>>

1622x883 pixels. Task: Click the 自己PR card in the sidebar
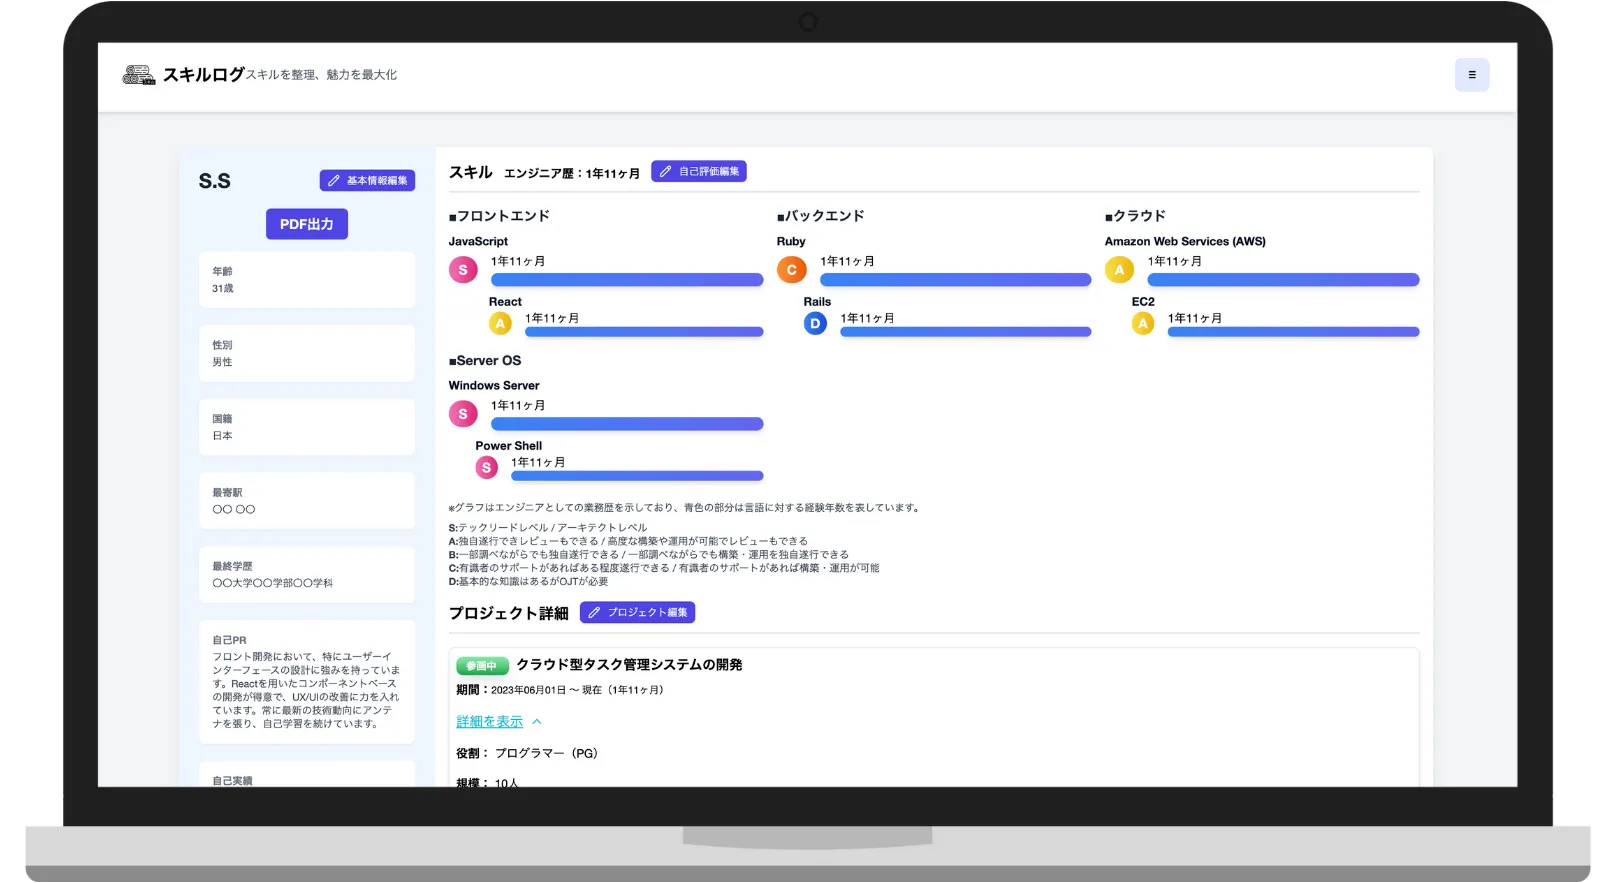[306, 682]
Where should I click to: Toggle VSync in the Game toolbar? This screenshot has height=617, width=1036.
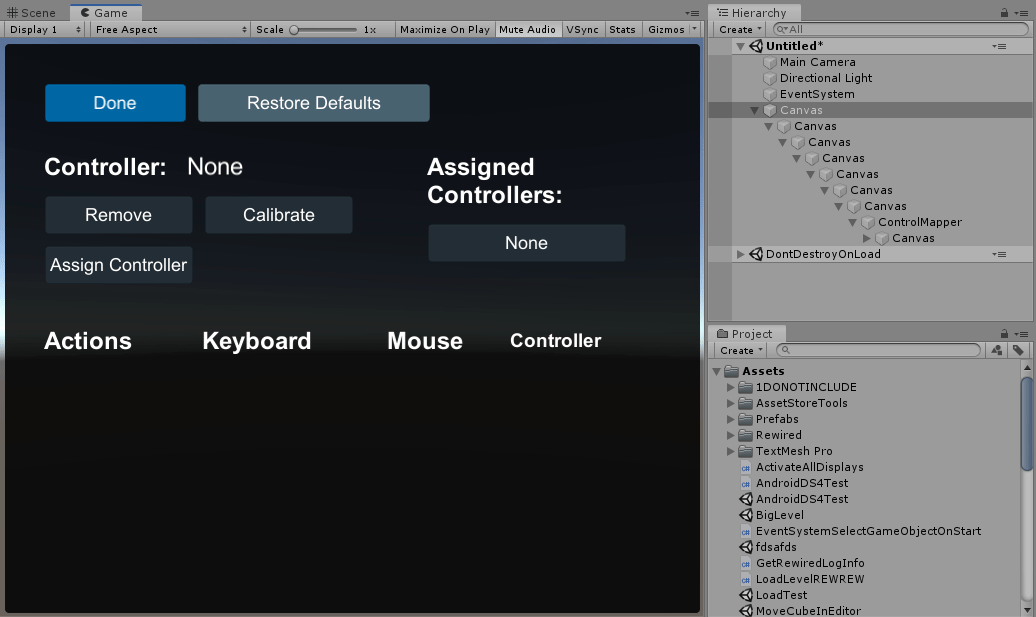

<<
>>

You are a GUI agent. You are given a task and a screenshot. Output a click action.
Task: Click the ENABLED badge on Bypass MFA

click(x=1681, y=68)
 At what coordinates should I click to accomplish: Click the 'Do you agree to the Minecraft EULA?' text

<<

• Directions
Copy the lines above exactly, beginning at the line that has "Task: Click the ENABLED badge on Bypass MFA" and stopping after the line that has "At what coordinates", and omit the rest.

• Solved problem
Task: Click the ENABLED badge on Bypass MFA

click(x=1681, y=68)
 At what coordinates should I click to accomplish: Click the 'Do you agree to the Minecraft EULA?' text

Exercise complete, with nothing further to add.